9.  It's not all cocktails & hors d'oeuvres, but when it is it's awesome - We've definitely become masters at the sundowners and Happy Hours. The boat is almost never without some nice cheese, crackers, salami and olives and of course copious amounts of rum. The thing about boating people that we've learned is they do know how to kick back and soak up the sunset. It's a daily ritual and we've taken to that habit quite nicely. Sure, there's days when there's work or errands or chores but the boat friends we've made over some cocktails and snacks are great. 

10. Think things through - whether it's how to bring the boat into the slip, how long a passage from one port to the other will take, how to cook a galley meal or how to get to something buried deep in a locker it's all about the forethought before acting.

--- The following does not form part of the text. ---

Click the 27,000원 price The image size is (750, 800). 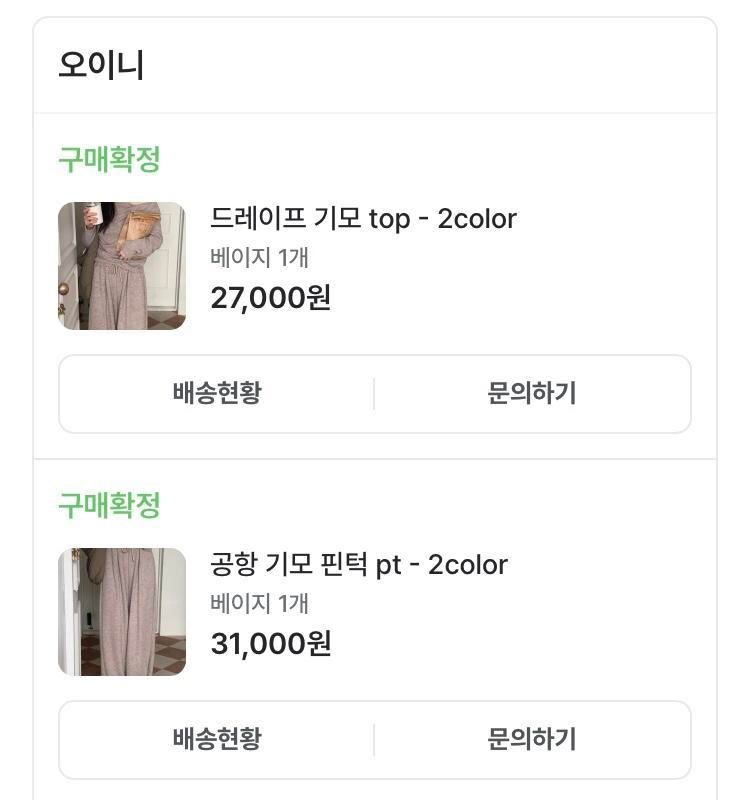(x=270, y=297)
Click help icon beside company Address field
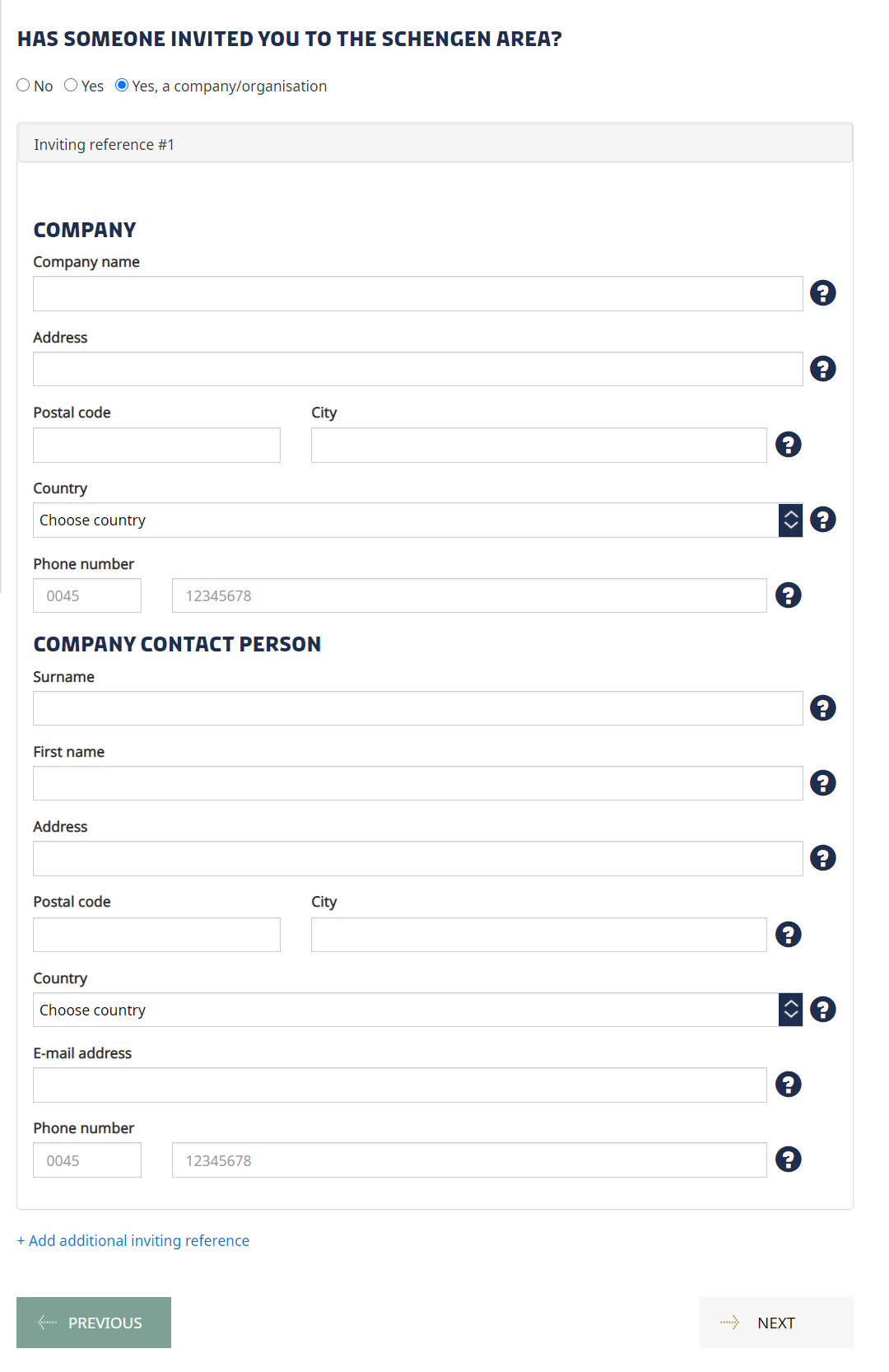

You have to step back before acting and think it through, think about your bail out if the docking goes wrong, think about what you'll need to cook the entire meal, plan out exactly which waypionts you'll hit on your passage. It's a practice in discipline and patience and one we're still working on. 

So there they are - a few of the overarching things we've learned as we've gone through this first year. We aren't going to sugarcoat and say it's all been delightful but we have had  a lot of great times! When we moved aboard a year ago, we promised one another that we'd give it a year and if either one of us wanted off, we'd both bail. We're happy to report today that we're both still in it to win it! We're no where near close to giving up on this dream in fact we just keep pumping it with dream gasoline! Thanks for following along with us!